Could it be… It was! Precreated overlays that do exactly what I am looking for.  Since I want to keep intact the HDMI and eMMC the cape-universal is my overlay.

On my system the cape manager SysFs directory is /sys/devices/platform/bone_capemgr. Lets see if we can make this thing do our bidding.

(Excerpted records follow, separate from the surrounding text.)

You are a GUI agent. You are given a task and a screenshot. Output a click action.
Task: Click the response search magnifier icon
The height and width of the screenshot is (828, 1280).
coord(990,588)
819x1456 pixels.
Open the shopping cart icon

root@beaglebone:~# cd /sys/devices/platform/bone_capemgr/

root@beaglebone:/sys/devices/platform/bone_capemgr# cat slots

0: PF---- -1

1: PF---- -1

2: PF---- -1

3: PF---- -1

root@beaglebone:/sys/devices/platform/bone_capemgr# echo "cape-universal" > slots

root@beaglebone:/sys/devices/platform/bone_capemgr# cat slots

0: PF---- -1

1: PF---- -1

2: PF---- -1

3: PF---- -1

4: P-O-L- 0 Override Board Name,00A0,Override Manuf,cape-universal


Finally. Progress! Word of caution. Unloading this cape causes the system to crash:

root@beaglebone:/sys/devices/platform/bone_capemgr# echo "-4" > slots

Message from syslogd@beaglebone at Jan 1 00:07:45 ...

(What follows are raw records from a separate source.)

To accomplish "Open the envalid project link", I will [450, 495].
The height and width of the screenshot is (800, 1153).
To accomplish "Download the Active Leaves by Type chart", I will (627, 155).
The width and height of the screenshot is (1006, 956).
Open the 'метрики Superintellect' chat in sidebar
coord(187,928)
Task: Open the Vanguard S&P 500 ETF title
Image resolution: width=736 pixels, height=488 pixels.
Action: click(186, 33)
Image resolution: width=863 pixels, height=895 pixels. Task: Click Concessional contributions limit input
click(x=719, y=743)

kernel:[ 111.235220] Internal error: Oops: 17 [#1] SMP ARM

Message from syslogd@beaglebone at Jan 1 00:07:45 ...

kernel:[ 111.353070] Process bash (pid: 2388, stack limit = 0xdb54e218)

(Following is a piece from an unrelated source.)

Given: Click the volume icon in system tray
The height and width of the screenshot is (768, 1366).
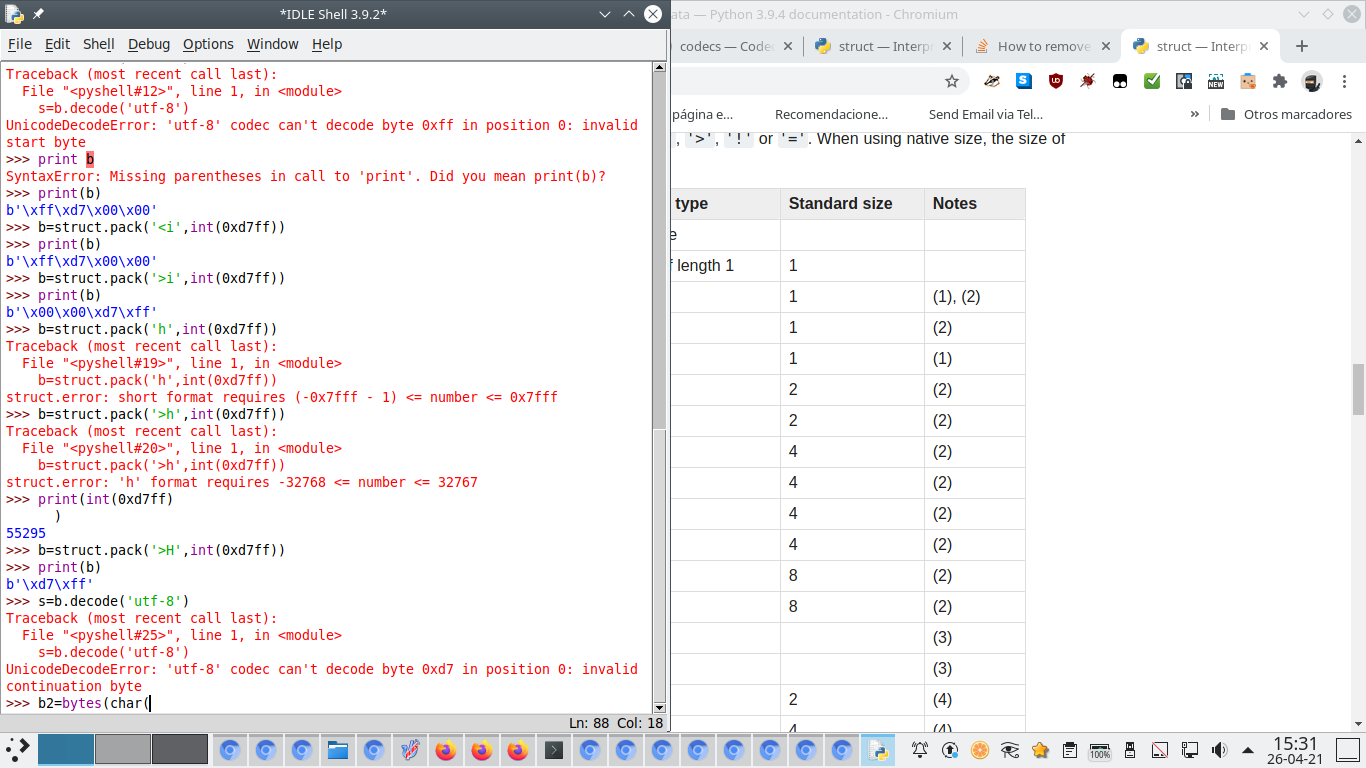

Message from syslogd@beaglebone at Jan 1 00:07:45 ...

kernel:[ 111.358944] Stack: (0xdb54fb60 to 0xdb550000)

Oops indeed.

In order to persist between boots (remember that I ripped all of the systemd crap off of my BBB) I added this to the /etc/rc.local

echo "cape-universal" > /sys/devices/platform/bone_capemgr/slots

Reboot and like magic it works.

The Hardware

More blinking lights is more better.  Everyone knows this.  The final product will have LEDs and relays driven by the BBB, but for testing purposes we there's only LEDs.  Here's the pin assignments I am using:

 BBB Pin
 TI Processor GPIO
 Linux GPIO
 P9.11 GPIO0[30]30
 P9.12 GPIO1[28]60
 P9.13 GPIO0[31]31
 P9.15 GPIO1[16]48
 P9.17 GPIO0[5]5

The output is basic.  Controlled circuit: Vdd - resistor - led - transistor(collector).  Controlling circuit: GPIO - resistor - transistor(base).  The transistors I used are STMicroelectronics STPSA42.  I'll make a diagram some other time.  The LED/Vdd resistor is 75 ohm 1%.  The GPIO/transistor is 2.2K Ohm 1%.  I went through and measured the voltage drops across all of the resistors out of curiosity.

75 Ohm Vdd/LED Resistor

 V Drop
 2.30 0.031
 2.28 0.030
 2.25 0.030
 2.38 0.032
 2.37 0.032

2.2K Ohm GPIO/Base Resistor

 V Drop    
 2.54 0.001
 2.54 0.001
 2.54 0.001
 2.53 0.001
 2.53 0.001
 Total: 0.005

So a total power draw of 0.160 amps or 160 mA.  My cheep hobby-level DC power supply display showed a draw of 240 mA with all of the LEDs turned off and 400 mA with all of the LEDs turned on.  The difference is of course 160 mA which jives with the calculations above.  Given that I'm using a 15 year old Craftsman DMM and a $90 power supply I am very satisfied with the results.

Here's the setup as of right now.

Next step will be to cobble together a 4-20mA current loop simulator.